ЗАДАНИЕ A » Перечислите по тексту о Буйницком, чем он помогал с топором в руках.
ЗАДАНИЕ B » Воспроизведите без изменений фрагмент текста о Буйницком: от слов «Видно было, что» до слов «перед его глазами.» включительно.

ТЕКСТ ДЛЯ РАЗБОРА »
**********
В любую свободную минуту Буйницкий старался кому-нибудь помочь. Он обладал отличным тактом – не назойлив, не любопытен излишне, не задаёт лишних вопросов. С топором в руках молодой научный работник помогал открывать ящики, переносить инструменты, ставить их на место; попутно, почти без вопросов, он узнавал – какие здесь будут производиться работы, что это за прибор, как он устанавливается…

Видно было, что он хорошо разбирается во многих вопросах, быстро усваивает наспех брошенные замечания относительно работ и приборов. И, пожалуй, основное: всех он подкупал своим энтузиазмом.

Буйницкий производит впечатление толкового парня, - говорили участники экспедиции в первые же дни знакомства с ним.

И это действительно оправдалось в дальнейшем.

Вспоминается, как заинтересовал его прибор для определения силы тяжести, который устанавливали в особом помещении – в гравиметрической лаборатории. Раньше, на лекциях гравиметрии в Гидрографическом институте, он слышал только краткое упоминание о методе известного голландского геодезиста В. Мейнеса, дающем возможность определять величину силы тяжести также и на водной поверхности при помощи качания маятников. Единственный прибор В. Мейнеса, имевшийся в Советском Союзе, был теперь перед его глазами.
**********
Исходные данные
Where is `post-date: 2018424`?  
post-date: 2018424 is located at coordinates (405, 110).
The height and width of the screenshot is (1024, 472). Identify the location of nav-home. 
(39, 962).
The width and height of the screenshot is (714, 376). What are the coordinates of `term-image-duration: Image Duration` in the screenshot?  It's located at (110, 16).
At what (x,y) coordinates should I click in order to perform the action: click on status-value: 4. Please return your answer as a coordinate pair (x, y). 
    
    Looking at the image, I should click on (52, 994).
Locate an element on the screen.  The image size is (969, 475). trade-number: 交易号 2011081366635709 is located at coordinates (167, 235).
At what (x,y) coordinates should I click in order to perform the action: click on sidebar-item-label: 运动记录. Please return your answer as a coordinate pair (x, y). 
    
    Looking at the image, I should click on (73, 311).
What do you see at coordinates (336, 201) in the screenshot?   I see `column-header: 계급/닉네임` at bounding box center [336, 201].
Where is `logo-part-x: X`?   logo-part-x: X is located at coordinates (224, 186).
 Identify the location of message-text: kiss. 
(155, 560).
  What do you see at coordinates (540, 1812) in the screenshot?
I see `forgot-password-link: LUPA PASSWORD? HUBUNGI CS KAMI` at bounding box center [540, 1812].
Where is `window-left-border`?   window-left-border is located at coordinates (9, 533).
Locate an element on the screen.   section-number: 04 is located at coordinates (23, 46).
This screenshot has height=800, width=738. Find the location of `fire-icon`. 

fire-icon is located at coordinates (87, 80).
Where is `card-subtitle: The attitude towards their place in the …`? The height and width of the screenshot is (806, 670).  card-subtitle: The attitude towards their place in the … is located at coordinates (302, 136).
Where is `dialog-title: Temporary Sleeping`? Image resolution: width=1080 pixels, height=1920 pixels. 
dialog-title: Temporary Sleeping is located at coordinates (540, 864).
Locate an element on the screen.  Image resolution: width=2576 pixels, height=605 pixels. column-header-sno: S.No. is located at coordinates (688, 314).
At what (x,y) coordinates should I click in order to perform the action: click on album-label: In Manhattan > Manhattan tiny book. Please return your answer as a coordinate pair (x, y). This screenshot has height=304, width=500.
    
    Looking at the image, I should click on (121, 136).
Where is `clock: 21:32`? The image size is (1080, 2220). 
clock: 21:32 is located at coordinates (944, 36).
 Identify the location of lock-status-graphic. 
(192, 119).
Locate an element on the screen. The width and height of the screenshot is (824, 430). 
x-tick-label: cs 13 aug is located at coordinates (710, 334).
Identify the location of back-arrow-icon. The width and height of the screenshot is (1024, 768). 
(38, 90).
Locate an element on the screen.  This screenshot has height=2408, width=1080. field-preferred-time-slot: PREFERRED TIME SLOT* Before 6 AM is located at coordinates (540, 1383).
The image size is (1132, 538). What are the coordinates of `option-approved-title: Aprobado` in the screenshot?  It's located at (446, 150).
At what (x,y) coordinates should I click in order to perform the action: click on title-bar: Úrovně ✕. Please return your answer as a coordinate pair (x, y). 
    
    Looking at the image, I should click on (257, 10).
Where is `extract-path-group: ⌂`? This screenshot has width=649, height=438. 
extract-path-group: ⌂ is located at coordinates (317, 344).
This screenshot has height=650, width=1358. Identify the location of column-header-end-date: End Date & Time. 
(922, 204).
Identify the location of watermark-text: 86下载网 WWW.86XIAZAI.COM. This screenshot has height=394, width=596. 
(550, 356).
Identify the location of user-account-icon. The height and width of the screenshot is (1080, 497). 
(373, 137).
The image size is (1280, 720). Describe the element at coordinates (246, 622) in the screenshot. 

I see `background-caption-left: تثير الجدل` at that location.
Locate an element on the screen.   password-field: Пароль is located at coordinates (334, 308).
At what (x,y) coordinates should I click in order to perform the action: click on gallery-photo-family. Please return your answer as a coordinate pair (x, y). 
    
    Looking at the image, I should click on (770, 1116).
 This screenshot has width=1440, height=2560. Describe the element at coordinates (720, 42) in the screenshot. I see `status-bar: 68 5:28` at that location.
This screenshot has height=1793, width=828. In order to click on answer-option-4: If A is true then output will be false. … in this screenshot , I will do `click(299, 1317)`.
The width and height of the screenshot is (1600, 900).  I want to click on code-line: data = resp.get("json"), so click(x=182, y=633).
**********
ОЖИДАЕМЫЙ ОТВЕТ A » Открывать ящики, переносить инструменты, ставить инструменты на место.

ОЖИДАЕМЫЙ ОТВЕТ B »
Видно было, что он хорошо разбирается во многих вопросах, быстро усваивает наспех брошенные замечания относительно работ и приборов. И, пожалуй, основное: всех он подкупал своим энтузиазмом.

Буйницкий производит впечатление толкового парня, - говорили участники экспедиции в первые же дни знакомства с ним.

И это действительно оправдалось в дальнейшем.

Вспоминается, как заинтересовал его прибор для определения силы тяжести, который устанавливали в особом помещении – в гравиметрической лаборатории. Раньше, на лекциях гравиметрии в Гидрографическом институте, он слышал только краткое упоминание о методе известного голландского геодезиста В. Мейнеса, дающем возможность определять величину силы тяжести также и на водной поверхности при помощи качания маятников. Единственный прибор В. Мейнеса, имевшийся в Советском Союзе, был теперь перед его глазами.